You should get a diagnosis from a technician (Trif Computer for example) who can advise you on the best approach for repair or replace. Such a diagnosis should describe what the failure is and provide the part and labor costs for repair. You should ask for a cost comparison to a new laptop on the market that is in the same category as the one in for repair.

Laptops take more wear and tear than desktops. Computers and sensitive electronics really don’t like to be banged around much. Remember, if a repair is going to cost 50% or more than the cost of replacing, it’s not worth doing, because you’ll still have an older laptop when you’re done. Also, if your laptop is 4 years old or older, you’re better off replacing since you’ll only get a year or two of use out of it even after the repair since something else is likely to wear out.

Below is a summary of my suggestions on how to proceed for Laptop repairs. These are not hard and fast rules and your decision will be based on the prices quoted from your local repair technician (Trif Computer Services :-)) and personal preferences on where to expend your money.

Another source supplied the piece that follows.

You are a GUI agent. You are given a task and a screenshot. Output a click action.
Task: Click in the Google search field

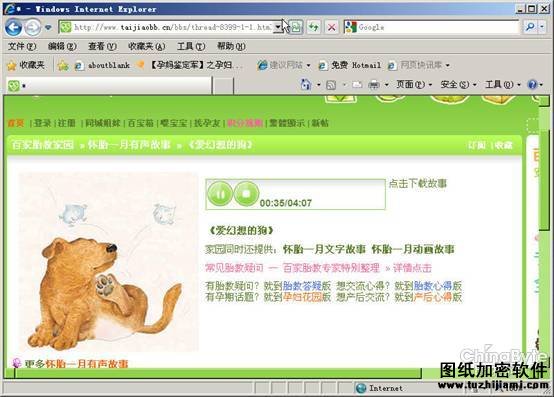click(438, 27)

  • Memory Memory is always easy to replace and upgrade. Access to the laptop memory is usually on a panel on the bottom of the laptop. It is an inexpensive upgrade and the best thing to make an older laptop perform better.
  • DC power jack. Sometimes the jack where the power adapter connects gets broken loose from the internal connections. If the parts are separate from the motherboard it is  usually inexpensive, but this requires that the laptop case be removed and replaced.  Do it? Yes…BUT…If the DC Power connector is soldered on the Motherboard you may need to replace the entire motherboard or attempt delicate re-soldering of a new DC jack. Really consider how old this laptop is before sinking costs down this route.
  • Keyboard If a keyboard is damaged or needs replacing, it’s generally worth doing. Keyboard parts range form $35 to $100. For most laptops, a keyboard replacement only requires that the top bezel be removed, and doesn’t require a complete dis-assembly. It still can take about 1-2 hours of labor though. Do it? YES
  • Hard drive. The hard drive can usually be removed and replaced without the need to take apart the entire laptop case.  It can usually be upgraded as well. Do it? YES! Want to really supercharge your laptop consider replacing your hard disk with a new Solid State Drive (SSD). New SSDs use chip-based memory at are significantly faster than hard drives. The trade-off is they are usually much smaller in total storage space at the same or increased cost than many larger hard disks on the market.
  • LCD. If the LCD panel is not working, it could be either the graphics circuit on the mother board, a faulty inverter board or the LCD panel. If you can, plug the laptop into an external monitor. If you can get a display, the problem is the LCD panel. Prices for LCD parts alone range from $150 to $350 depending on the quality and availability. It takes a complete dis-assembly to replace and repair this item so there is usually at least 2 hours or more or labor involved.  Do it: Maybe. If a new LCD panel and lid assembly are available and total costs under 50% the cost to buy a new laptop they a new display may be the right call.
  • Mother Board. Since mother boards are generally one-piece units for laptops, any failure requires complete replacement of this item. The part can range from $100 to $400 and up. Do it: Maybe! Again you want the total repair cost to be way less than the cost to buy new and only for computers under 2 years old.

Hope this overview helps get though the challenge of deciding when and how to approach laptop repair. While i focused on prices related to PCs the same rules apply to MacBooks. It may be better to repair that 2-3 year old MacBook instead of spending $1000, $1400, or more for a new one.